◆ WHAT TO PRODUCE
Can you repeat the data from the line containing "Click Change next to Check up airco" through the line containing "pyautogui.click(x=552, y=63)", swapping "Step forward" for "Step backward" and keeping everything else the same? Leave out the pictures.

◆ RECORD SET
***

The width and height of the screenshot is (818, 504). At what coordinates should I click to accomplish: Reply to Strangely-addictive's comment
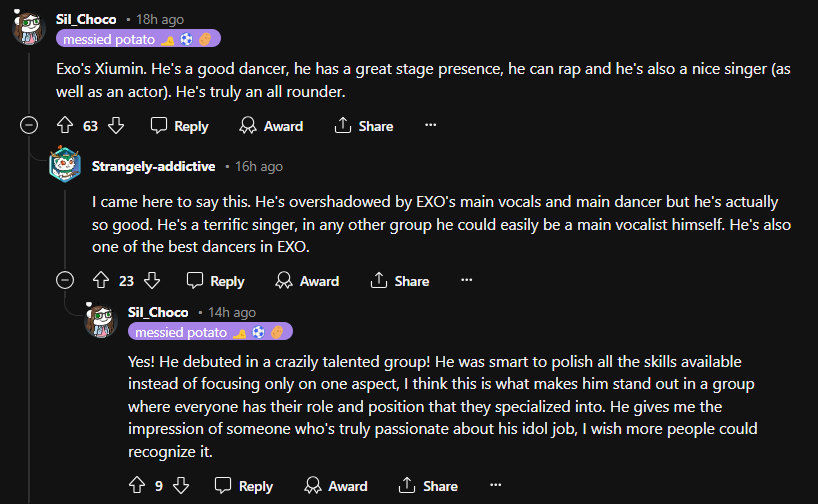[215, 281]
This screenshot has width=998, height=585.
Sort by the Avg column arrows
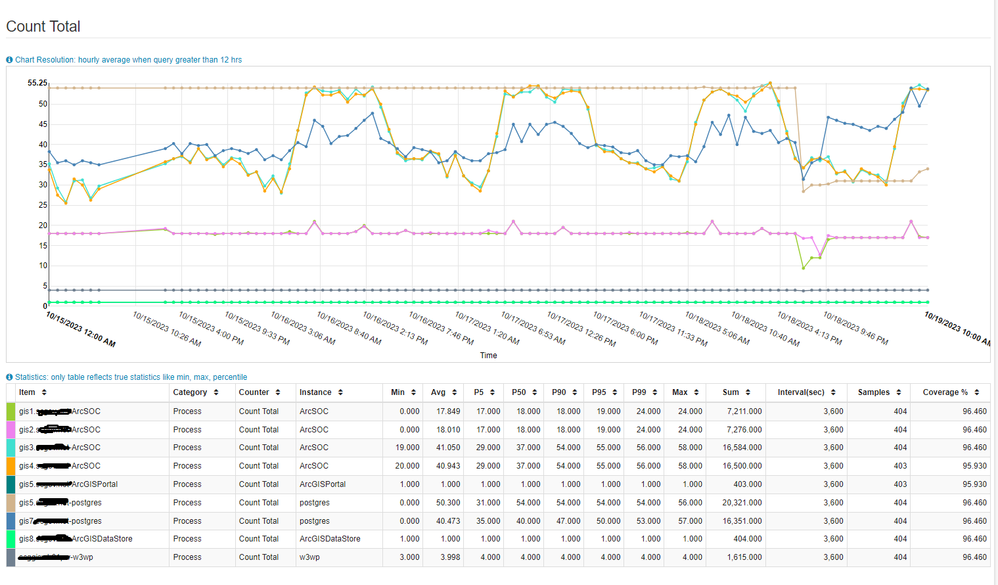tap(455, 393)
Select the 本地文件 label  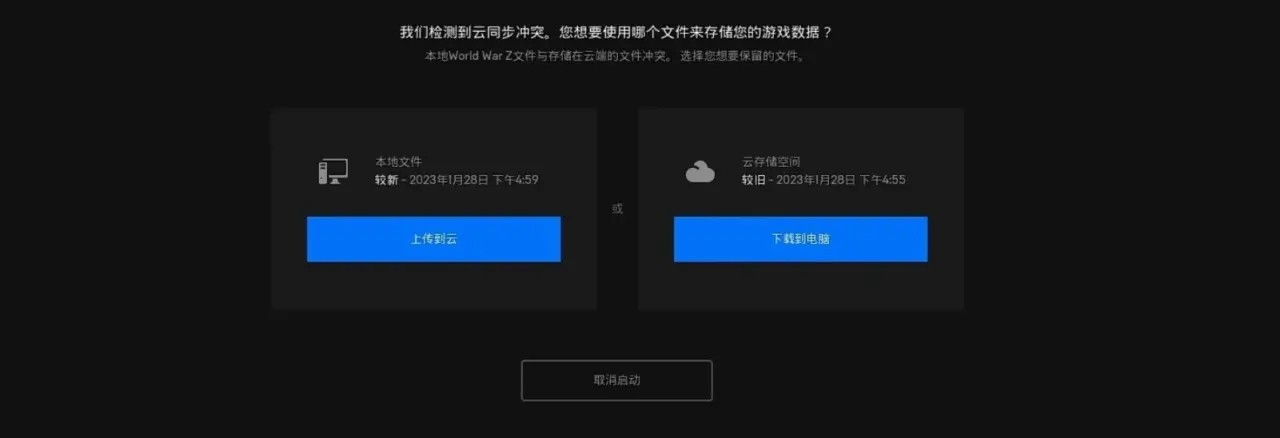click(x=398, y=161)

***

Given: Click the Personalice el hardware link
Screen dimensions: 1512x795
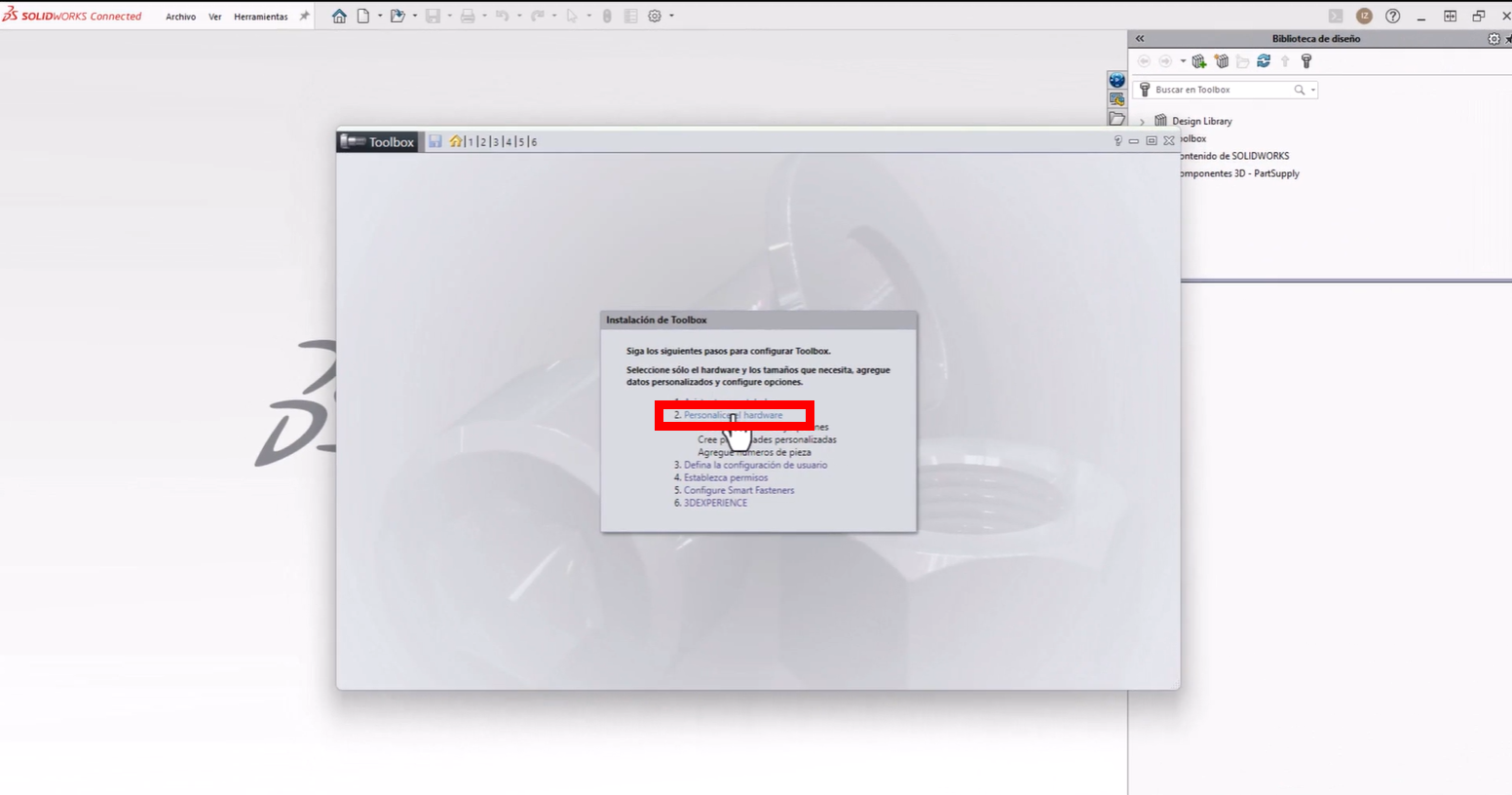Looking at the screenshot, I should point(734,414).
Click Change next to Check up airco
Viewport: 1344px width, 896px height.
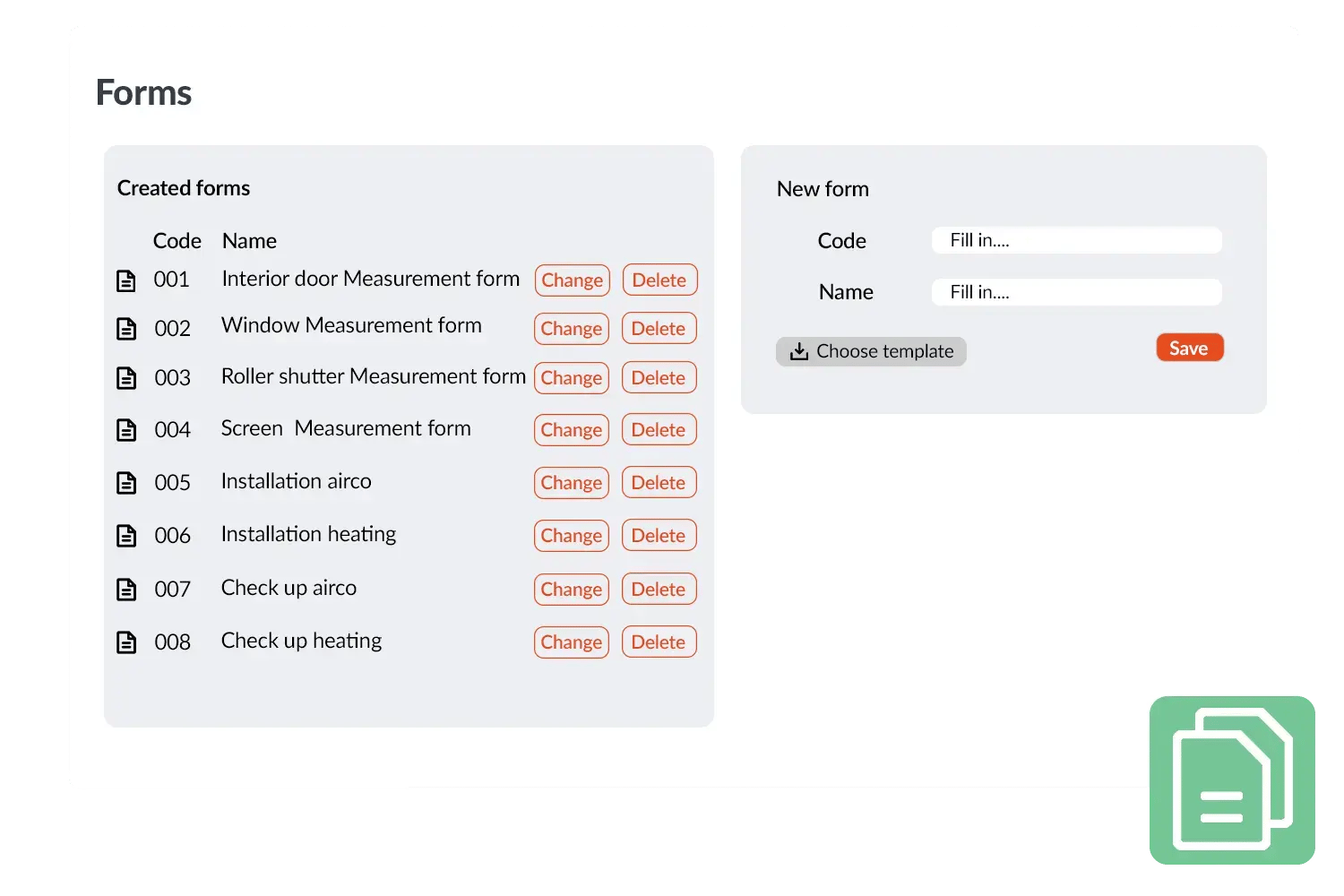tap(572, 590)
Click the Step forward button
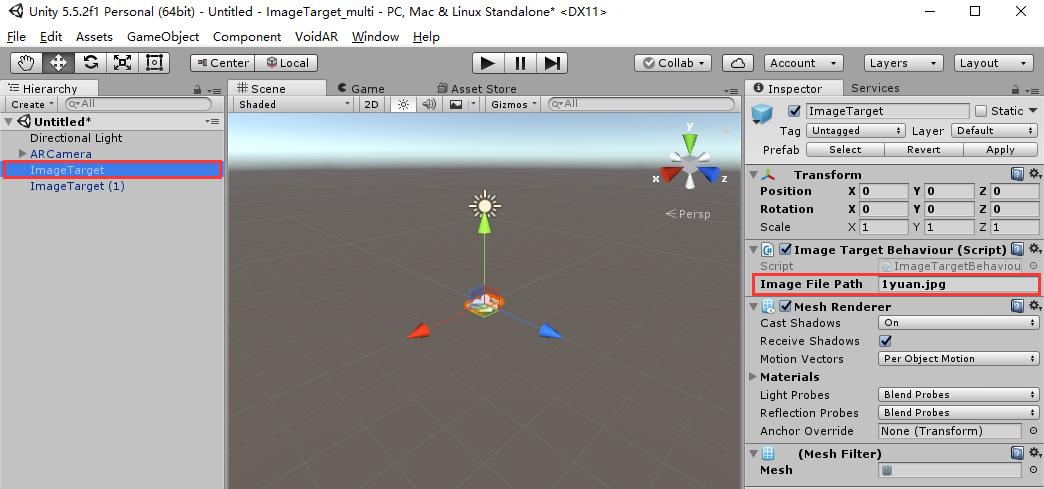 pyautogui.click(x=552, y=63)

***

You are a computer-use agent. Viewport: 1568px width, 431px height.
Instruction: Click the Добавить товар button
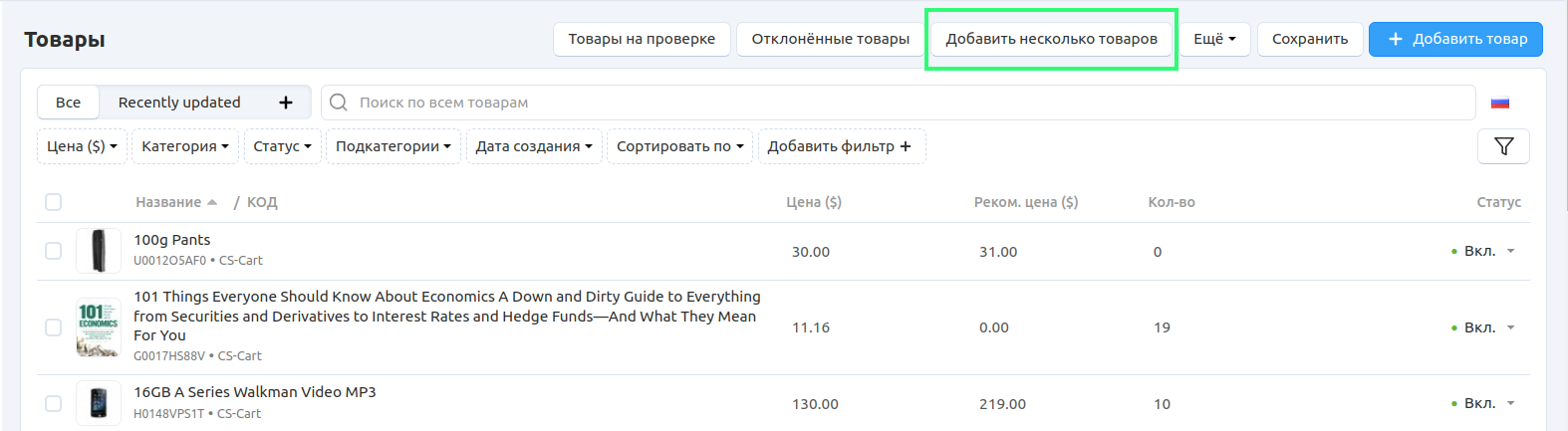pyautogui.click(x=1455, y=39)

***

◆ ANSWER TO THE PROBLEM
Click Change next to Check up airco
Viewport: 1344px width, 896px height.
tap(572, 590)
Click the Step backward button
 pyautogui.click(x=552, y=63)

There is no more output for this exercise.